Canadian politician (1918–2008)

Gertrude Jean Gordon (March 6, 1918 – September 5, 2008) was a Canadian politician. She was the first woman ever elected to the Yukon Territorial Council, serving from 1967 to 1970.

==Biography==
Gordon was born in 1918 in Vancouver, British Columbia and grew up in the B.C. towns of Alice Arm and Stewart. She met Wilfred Gordon in Stewart and married him in 1937 when she was 19 years old; a year later they moved to Dawson City, Yukon. In Dawson City, the Gordons took up animal trapping and raised three bear cubs. They lived there until 1945, when they moved to Mayo, Yukon so that their young daughter could attend school and socialise with other children.
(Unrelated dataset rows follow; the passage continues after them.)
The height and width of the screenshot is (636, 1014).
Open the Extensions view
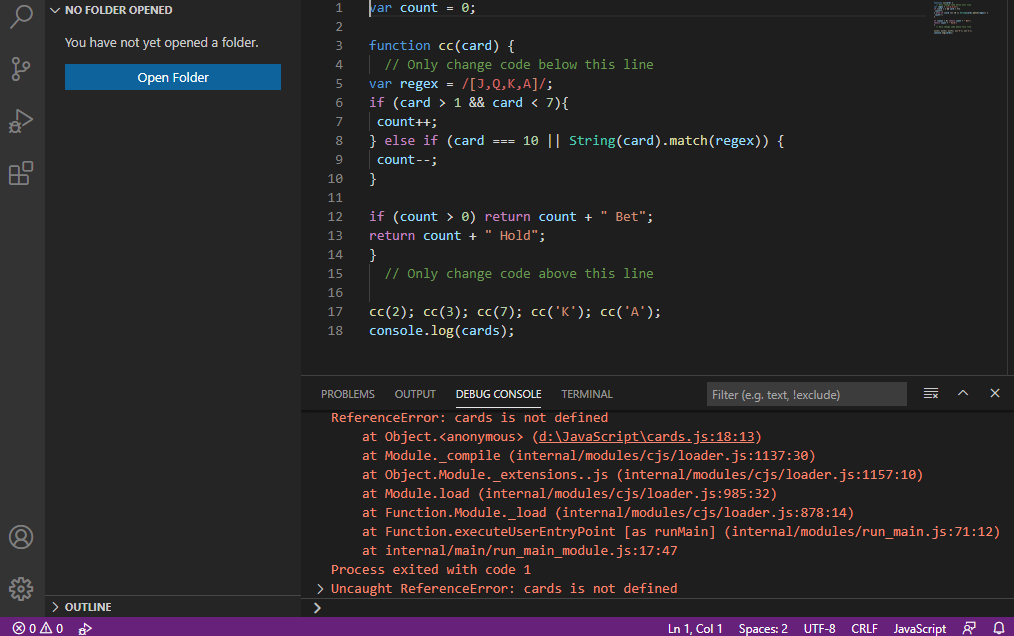(x=21, y=173)
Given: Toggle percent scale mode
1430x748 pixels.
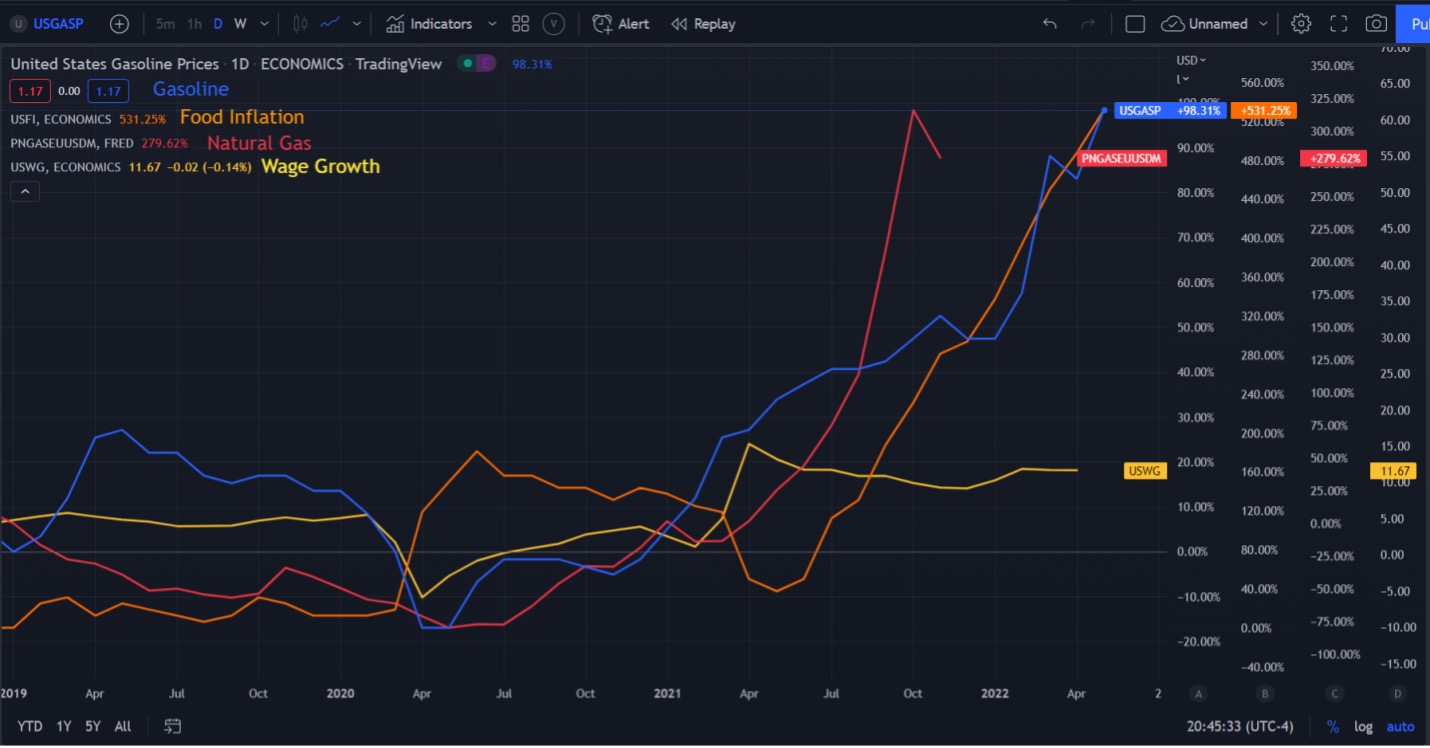Looking at the screenshot, I should [1333, 727].
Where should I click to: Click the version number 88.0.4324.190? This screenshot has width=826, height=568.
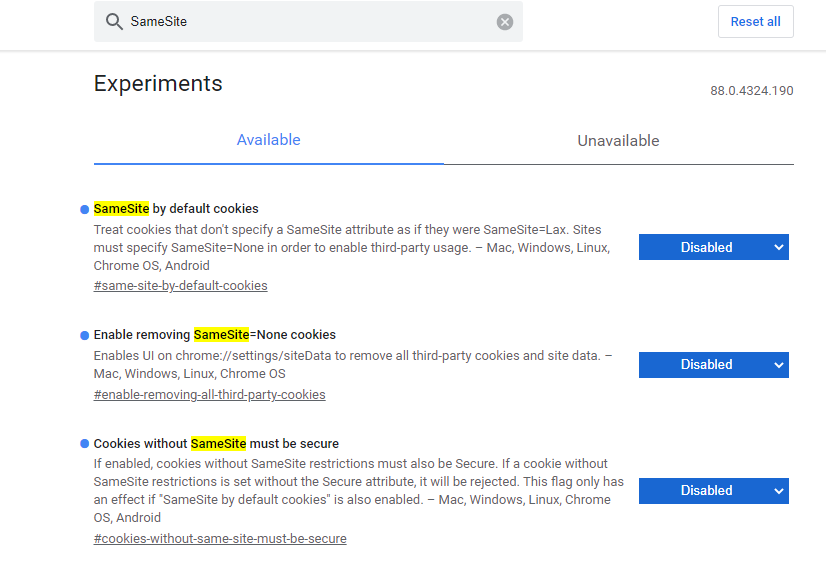[752, 91]
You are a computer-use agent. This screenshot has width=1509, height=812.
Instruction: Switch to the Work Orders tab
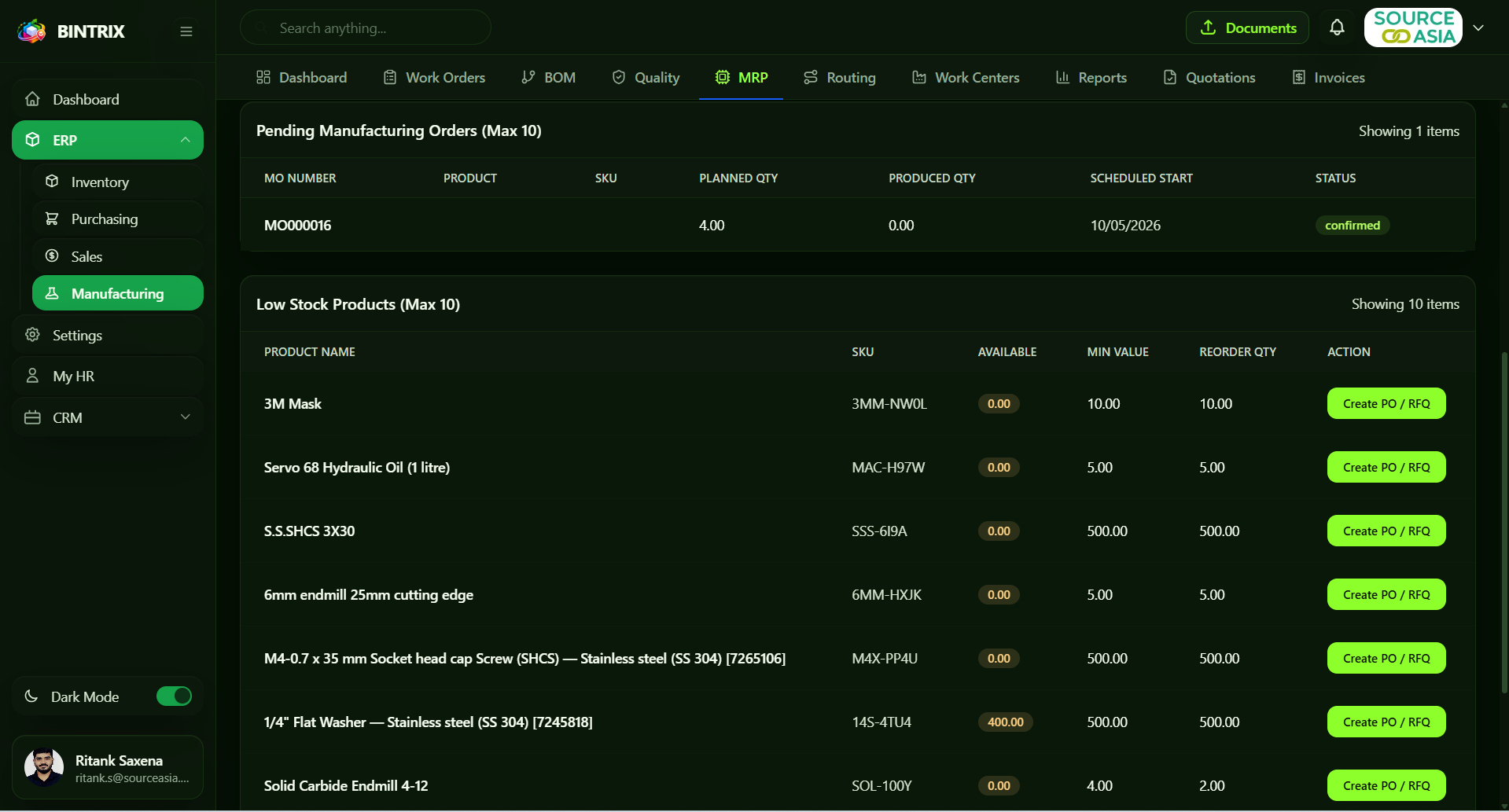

In Mayo, Gordon started volunteering: she was a secretary and treasurer for the Mayo Community Club, an accountant for the Mayo Community Theatre, and a columnist for the local newspaper, the Whitehorse Star. In 1967 she decided to run for election to the Yukon Territorial Council because of her concern for water and sewer systems in the local area. She was later quoted as saying that the main reason for her running was because "I couldn't keep my mouth shut". Her election campaign was successful, and she became the first woman ever elected to the council in its 59-year history. She sat on the council for three years, during which time she requested that the other (male) members call her Charlie to make it clear that "she expected no special treatment as a woman".

Gordon was not re-elected to the Yukon Territorial Council in 1970, so instead she completed a certificate in bookkeeping and took jobs with Canada Manpower, the Mayo post office, and established the Mayo Outreach Office. She also spent 20 years working for the Yukon Water Board and helped to coordinate the International Year of Older Persons in Yukon in 1999, which involved planting a birch tree for every senior citizen in Mayo. She died in 2008 in Mayo after a prolonged illness.